Стоя посреди Дворцовой, я вдруг почувствовал, как она привязана к столпу Александрийскому и все эти Эрмитажи, маленькие и большие, и остальные здания вокруг площади вместе со всеми шедеврами искусства, туристами, военными и гражданскими, вплоть до самой набережной, там уже вступают в силу другие законы, там Нева, к которой привязана вся Северная столица, если не сказать повязана.
– Не обижайся. Изнежился там на чужбине. Дашь потом почитать? Лапопись.
– Два-ноль в твою пользу. Ты стала циничной, Муха.
– Ну да. Муж, двое детей. Как тут не стать циничной.
– Опять ищет работу?
– Ищет.
– Пока ты мечтаешь об упущенном Тарзане.
Я представил ее мужа, лохматого нагловатого пса, который тыкался носом во все углы в поисках работы.
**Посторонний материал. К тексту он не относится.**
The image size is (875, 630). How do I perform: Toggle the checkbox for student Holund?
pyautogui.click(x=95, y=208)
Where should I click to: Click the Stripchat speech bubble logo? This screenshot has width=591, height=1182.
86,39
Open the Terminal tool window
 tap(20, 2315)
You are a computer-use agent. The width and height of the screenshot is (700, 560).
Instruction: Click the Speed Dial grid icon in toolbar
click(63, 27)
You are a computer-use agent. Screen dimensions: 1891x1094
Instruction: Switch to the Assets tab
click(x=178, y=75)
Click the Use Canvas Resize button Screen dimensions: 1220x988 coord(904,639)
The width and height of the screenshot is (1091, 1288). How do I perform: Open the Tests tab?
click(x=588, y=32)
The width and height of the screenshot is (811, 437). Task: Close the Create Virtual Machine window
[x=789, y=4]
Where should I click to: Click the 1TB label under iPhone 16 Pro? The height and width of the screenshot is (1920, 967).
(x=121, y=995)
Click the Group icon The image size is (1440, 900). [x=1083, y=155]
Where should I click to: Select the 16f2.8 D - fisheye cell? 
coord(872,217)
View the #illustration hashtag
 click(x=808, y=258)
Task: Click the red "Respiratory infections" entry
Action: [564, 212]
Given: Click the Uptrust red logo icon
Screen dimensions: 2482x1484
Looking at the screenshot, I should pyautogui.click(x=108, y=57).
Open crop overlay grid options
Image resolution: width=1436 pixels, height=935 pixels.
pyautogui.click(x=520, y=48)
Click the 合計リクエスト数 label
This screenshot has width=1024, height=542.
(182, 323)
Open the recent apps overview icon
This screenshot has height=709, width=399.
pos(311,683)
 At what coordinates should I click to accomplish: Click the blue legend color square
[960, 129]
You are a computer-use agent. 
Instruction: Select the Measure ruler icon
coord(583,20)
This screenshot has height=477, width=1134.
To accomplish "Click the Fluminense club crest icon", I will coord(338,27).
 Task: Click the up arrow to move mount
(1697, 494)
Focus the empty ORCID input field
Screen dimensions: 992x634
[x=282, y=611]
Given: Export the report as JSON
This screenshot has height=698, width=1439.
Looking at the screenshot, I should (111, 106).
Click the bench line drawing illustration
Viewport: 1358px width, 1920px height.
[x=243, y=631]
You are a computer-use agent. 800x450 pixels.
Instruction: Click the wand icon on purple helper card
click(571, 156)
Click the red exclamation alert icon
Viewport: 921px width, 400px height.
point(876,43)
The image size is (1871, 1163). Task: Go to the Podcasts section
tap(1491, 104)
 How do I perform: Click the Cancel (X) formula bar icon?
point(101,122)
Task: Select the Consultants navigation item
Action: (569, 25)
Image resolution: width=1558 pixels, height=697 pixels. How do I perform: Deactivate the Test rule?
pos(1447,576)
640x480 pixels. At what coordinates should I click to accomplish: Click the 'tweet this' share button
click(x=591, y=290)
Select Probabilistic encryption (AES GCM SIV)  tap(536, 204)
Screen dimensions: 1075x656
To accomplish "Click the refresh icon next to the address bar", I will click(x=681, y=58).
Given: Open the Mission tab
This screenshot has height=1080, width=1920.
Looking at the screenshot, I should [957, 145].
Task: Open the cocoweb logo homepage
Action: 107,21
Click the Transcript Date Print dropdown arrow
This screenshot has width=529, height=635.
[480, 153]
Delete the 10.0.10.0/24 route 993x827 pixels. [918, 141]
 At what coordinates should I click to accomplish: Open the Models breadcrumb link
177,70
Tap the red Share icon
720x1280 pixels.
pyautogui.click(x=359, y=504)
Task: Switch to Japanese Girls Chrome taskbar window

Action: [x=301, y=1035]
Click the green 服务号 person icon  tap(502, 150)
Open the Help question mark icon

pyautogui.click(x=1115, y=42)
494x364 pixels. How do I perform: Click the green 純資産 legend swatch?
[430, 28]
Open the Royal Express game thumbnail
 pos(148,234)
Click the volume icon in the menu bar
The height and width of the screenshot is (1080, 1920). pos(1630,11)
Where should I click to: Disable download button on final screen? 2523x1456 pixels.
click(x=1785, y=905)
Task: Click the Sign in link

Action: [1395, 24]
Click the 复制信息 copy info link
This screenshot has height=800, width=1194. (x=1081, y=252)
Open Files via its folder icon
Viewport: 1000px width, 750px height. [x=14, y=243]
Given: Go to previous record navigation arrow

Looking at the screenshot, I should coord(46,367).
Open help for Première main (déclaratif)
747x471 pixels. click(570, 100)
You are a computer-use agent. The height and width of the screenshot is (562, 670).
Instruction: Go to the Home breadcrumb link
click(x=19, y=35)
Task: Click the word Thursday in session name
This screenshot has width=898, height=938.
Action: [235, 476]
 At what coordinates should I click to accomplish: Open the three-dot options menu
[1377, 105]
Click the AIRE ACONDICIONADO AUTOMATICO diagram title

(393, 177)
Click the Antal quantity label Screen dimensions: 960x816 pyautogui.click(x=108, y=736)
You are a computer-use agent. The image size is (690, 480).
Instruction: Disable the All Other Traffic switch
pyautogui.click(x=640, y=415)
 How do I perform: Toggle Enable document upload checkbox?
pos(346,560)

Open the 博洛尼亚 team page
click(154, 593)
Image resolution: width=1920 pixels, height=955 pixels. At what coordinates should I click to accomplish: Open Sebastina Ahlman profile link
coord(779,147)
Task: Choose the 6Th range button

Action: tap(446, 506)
– Вот видишь, о чем бы мы ни говорили – о политике, об искусстве, о быте, в конечном итоге все одно – о кобелях и суках. И в твоей книге, похоже, о том же, Шарик, – назвала она его ласково, как когда-то давно называла, в их розовый период.
– Ага. О чем может писать собака? О хозяине. О привязанности.
– И о кошках?
– Как же без них.
– С твоим-то опытом.
– С нашим. Давай уж вещи называть своими именами.
– Только давай без имен. Хочу, чтобы наши чувства остались безымянными.
– Чувства?
– Чувства, – выдохнула Муха в трубку. – Какое чувство является главным между людьми для крепких отношений.
– Чувство голода.
– Что мне в тебе нравилось – ты всегда был голодным до жизни. Приходи, накормлю.